Jika gagal, maka dilanjutkan dengan DMARD (sulfasalazine/ kortikosteroid) lebih dahulu.
Jika tidak efektif, baru dilanjutkan menggunakan bio-agent / Anti TNF Alpha.[i]
Sedangkan para ahli rematik yang
tergabung dalam ASAS dan EULAR merekomendasikan standarisasi manajemen AS
dalam 10 langkah di halaman berikut yang masih update
per tahun 2011[ii].
Urutan langkah dalam rekomendasi ini
sangat berguna bagi para pasien dan dokter yang menangani mereka. Pasien harus
mengingat (kalau
perlu dihapalkan) dan menguasai urutan ilmiah yang
direkomendasikan ASAS ini.

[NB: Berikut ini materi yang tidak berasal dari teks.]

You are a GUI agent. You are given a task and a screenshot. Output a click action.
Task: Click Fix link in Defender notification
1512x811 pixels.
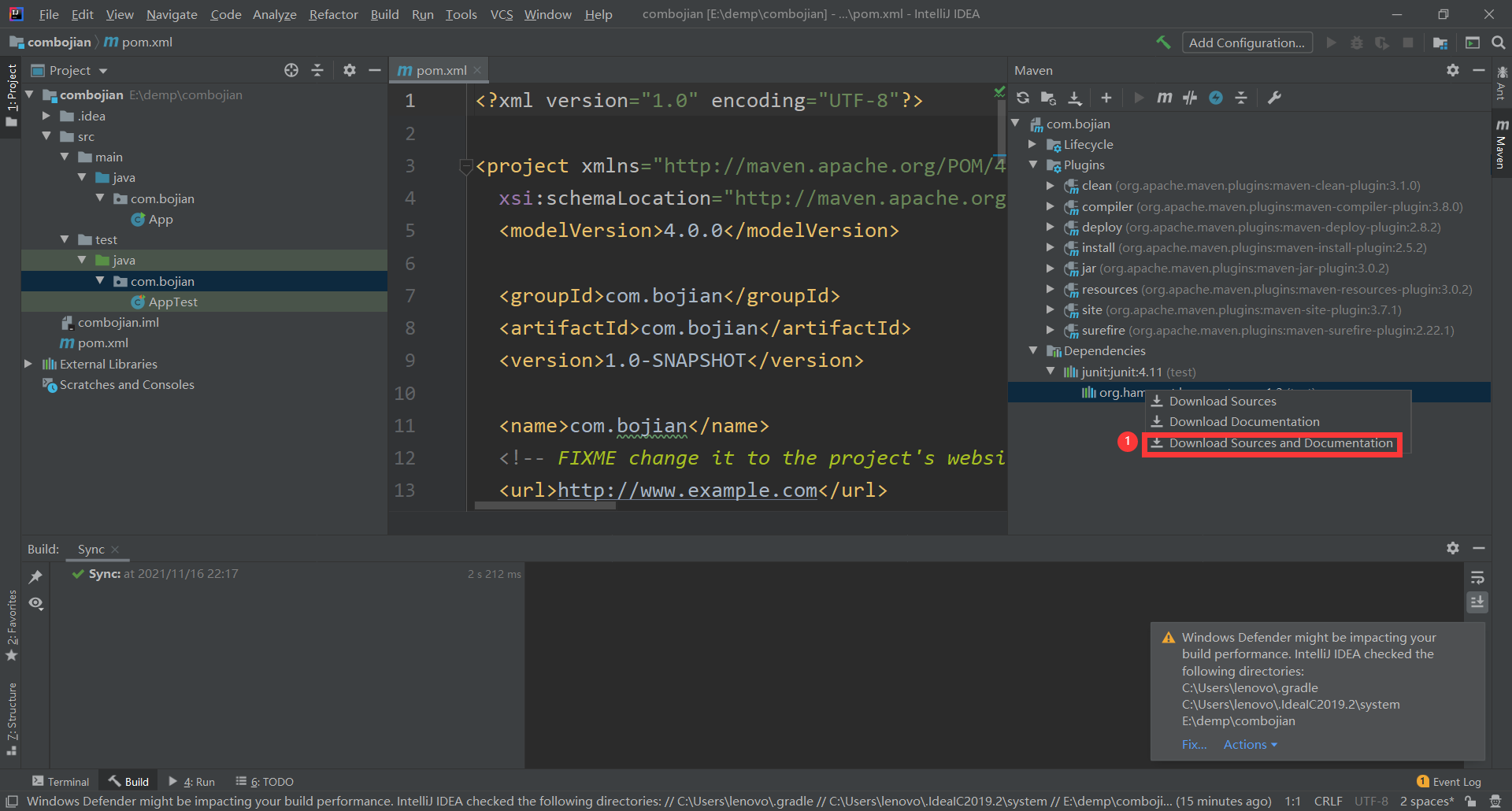click(1194, 745)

Sebagai pasien AS cukup bijkasana jika Anda dan tim
dokter Anda taat dengan standarisasi ASAS. Dengan demikian, terapi
pengobatan dapat efektif,
dan menghindari
pengobatan yang sudah jelas tidak diperlukan serta efisiensi biaya dan waktu.
Rekomendasi
ASAS / EULAR untuk Manajemen AS
1.
Tindakan perawatan untuk AS harus
disesuaikan menurut:
a.
manifestasi dari penyakit saat ini (AS aksial, AS periferal,
entheseal, gejala-gejala dan tanda-tanda terletak atau terjadi di luar sendi / extra-articular),
b.
tingkat gejala saat ini,
c.
temuan-temuan klinis
d.
indikator prognostik,
e.
aktivitas penyakit / peradangan,
f.
tingkat rasa nyeri,
g.
tingkat fungsi anggota tubuh,
h.
tingkat kecacatan tubuh yang
terjadi,
i.
keterbatasan yang ada,
j.
kerusakan struktural yang terjadi,
k.
apakah terjadi peradangan tulang pinggul,
l.
kecacatan tulang belakang,
m.
status klinis umum (usia, jenis kelamin,
penyakit lain yang menyertai / komorbiditas, obat lain yang digunakan secara bersamaan,
serta keinginan dan tingkat harapan pasien).
2.
Pemantauan penyakit pasien AS harus
mencakup:
a. riwayat pasien (misalnya, kuesioner dan jika ada, medical record),
b. parameter klinis,
c. tes laboratorium dan pencitraan (misalnya X-ray / MRI),
semua harus sesuai dengan presentasi
klinis serta perangkat inti ASAS.
Frekuensi pemantauan harus ditentukan secara individual tergantung pada gejala,
tingkat keparahan dan tingkat pengobatan.
3.
Manajemen yang optimal dari AS
membutuhkan kombinasi dari modalitas pengobatan non-farmakologis
dan farmakologis (catatan penulis:
modalitas pengobatan yaitu kombinasi dari terapi fisik/fisioterapi, terapi
obat-obatan, pembedahan (jika diperlukan),
dst).
4. Terapi non-farmakologi
(bukan obat) dari AS harus mencakup pendidikan pasien dan latihan fisik secara teratur.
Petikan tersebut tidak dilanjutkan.